Туман рассеивался медленно, клубясь под порывистым ветром и неохотно уступая власти восходящего Слаола. Пара лебедей пролетела над речкой, их крылья издавали неожиданно громкий шум над долиной, окружённой двумя армиями. Зубры давно не было видно, — «Сбежали, — подумал Сабан, — далеко в леса на западе». Он уцепился за мысль, что появление птиц является хорошим предзнаменованием. Сейчас каждый воин из противостоящих армий наблюдал за лебедями, надеясь, что они повернут в их сторону, но птицы пролетели ровно посередине между двумя войсками и скрылись в тумане на востоке.
— Они полетели к восходящему солнцу! — закричал Камабан. — Это означает, что Слаол с нами!
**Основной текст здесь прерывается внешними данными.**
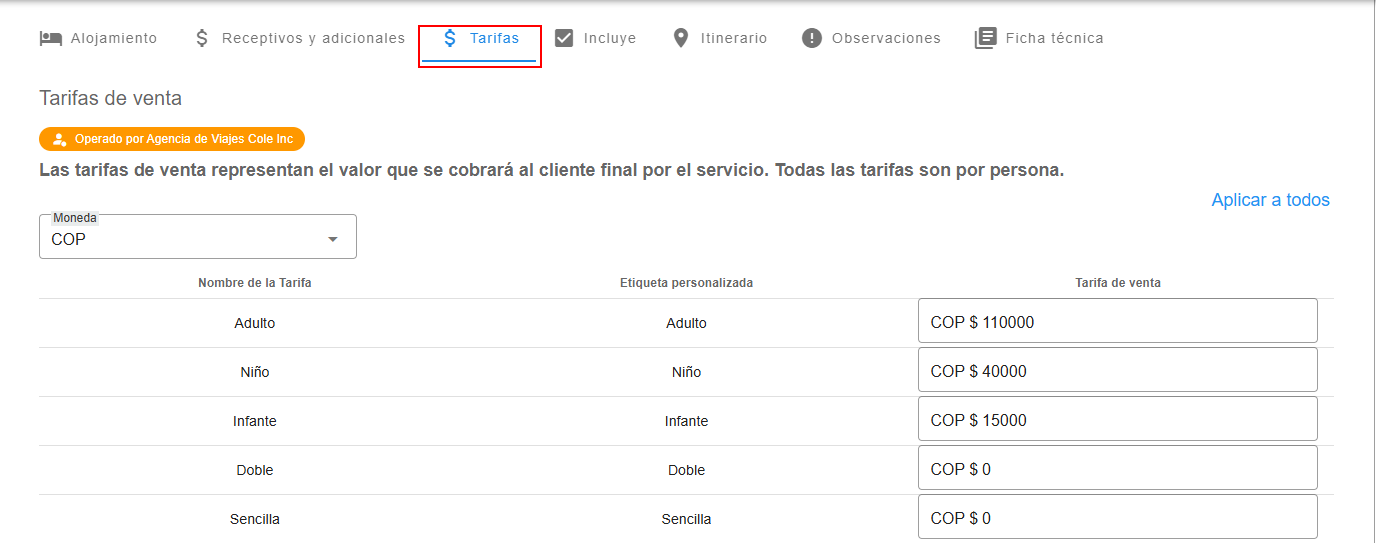
Task: Click the Sencilla sale rate input
Action: point(1117,518)
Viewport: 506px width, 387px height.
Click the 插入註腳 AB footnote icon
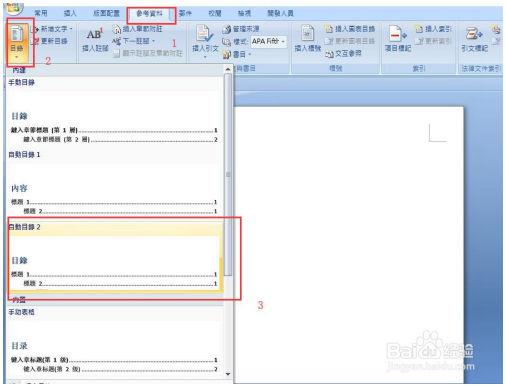click(95, 35)
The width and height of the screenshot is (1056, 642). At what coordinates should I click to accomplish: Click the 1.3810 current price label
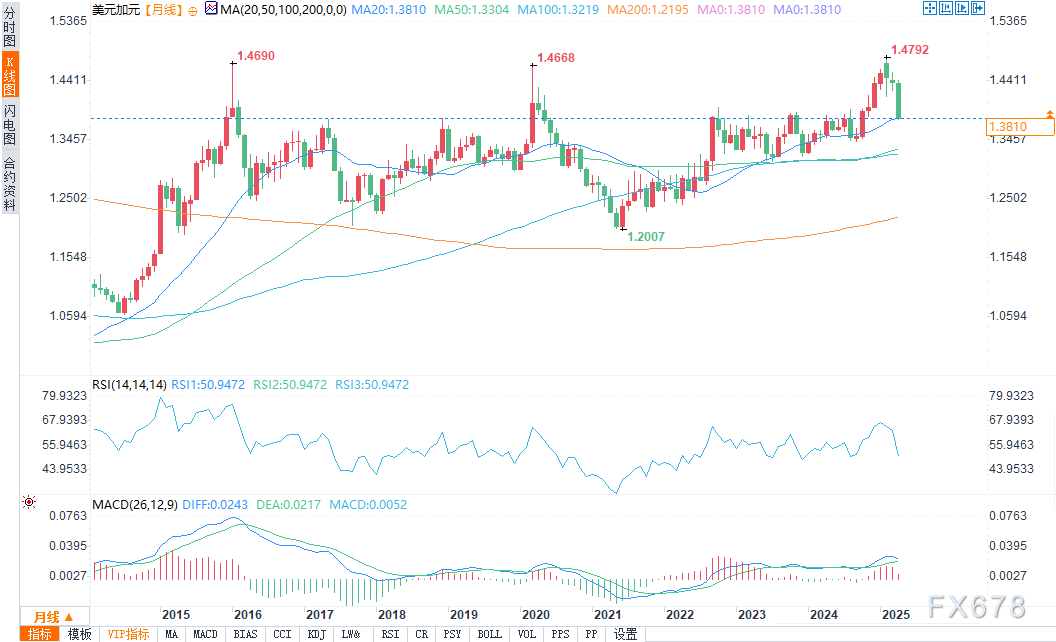[x=1020, y=127]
Он мог говорить с самим собой, так как никто на стороне Рэтэррина не отреагировал на его крик. Все смотрели через неглубокую долину на войска Каталло, образовавшие внушительную линию, вооружённую копьями, топорами, луками, булавами, дубинами, тёслами и мечами. Эта войсковая линия начиналась около маленького храма на холме, тянулась вдоль тропы из двойных камней на запад, а потом к Священному Холму. На невысоких холмах позади линии стояли группы женщин и детей, пришедших посмотреть, как их мужчины сокрушат Рэтэррин.
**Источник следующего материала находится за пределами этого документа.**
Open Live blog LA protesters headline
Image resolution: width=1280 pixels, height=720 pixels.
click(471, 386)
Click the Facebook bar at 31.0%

— Четыреста человек? — подсчитал Мерет и тихо сказал Сабану.
— Не все мужчины, — сказал Сабан, — некоторые совсем мальчишки.
— Мальчик может убить стрелой, — пробормотал Мерет. Он был вооружён одним из ценных бронзовых топоров своего отца и выглядел устрашающе, так как он унаследовал от Галета рост и широкие плечи, но Мерет нервничал, так же как и Сабан. Нервничали люди обеих армий, исключая закалённых воинов, которые мечтали о таких мгновениях. Об этих людях слагались песни, о них рассказывались легенды долгими зимними вечерами. Это были герои убийств, воины подобные Ваккалу-Чужаку, который сейчас гордой поступью расхаживал перед войском Камабана и выкрикивал оскорбления через долину. Он обзывал врагов навозными червями, ругал их матерей дурно пахнущими козами, поносил их как детей, мочащихся по ночам в свои шкуры, и пригласил пару из них выйти и сразится с ним на берегу реки. Такие же оскорбления и приглашения выкрикивались и передовыми воинами Каталло. Увешенные перьями и лисьими хвостами, с кожей, густо покрытой татуировками убийства, воины, увешанные бронзой, расхаживали с напыщенным видом. Сабан когда-то мечтал стать таким воином, но он стал созидателем вместо разрушителя, человеком с чувством осторожности, почти страха, перед лицом врагов.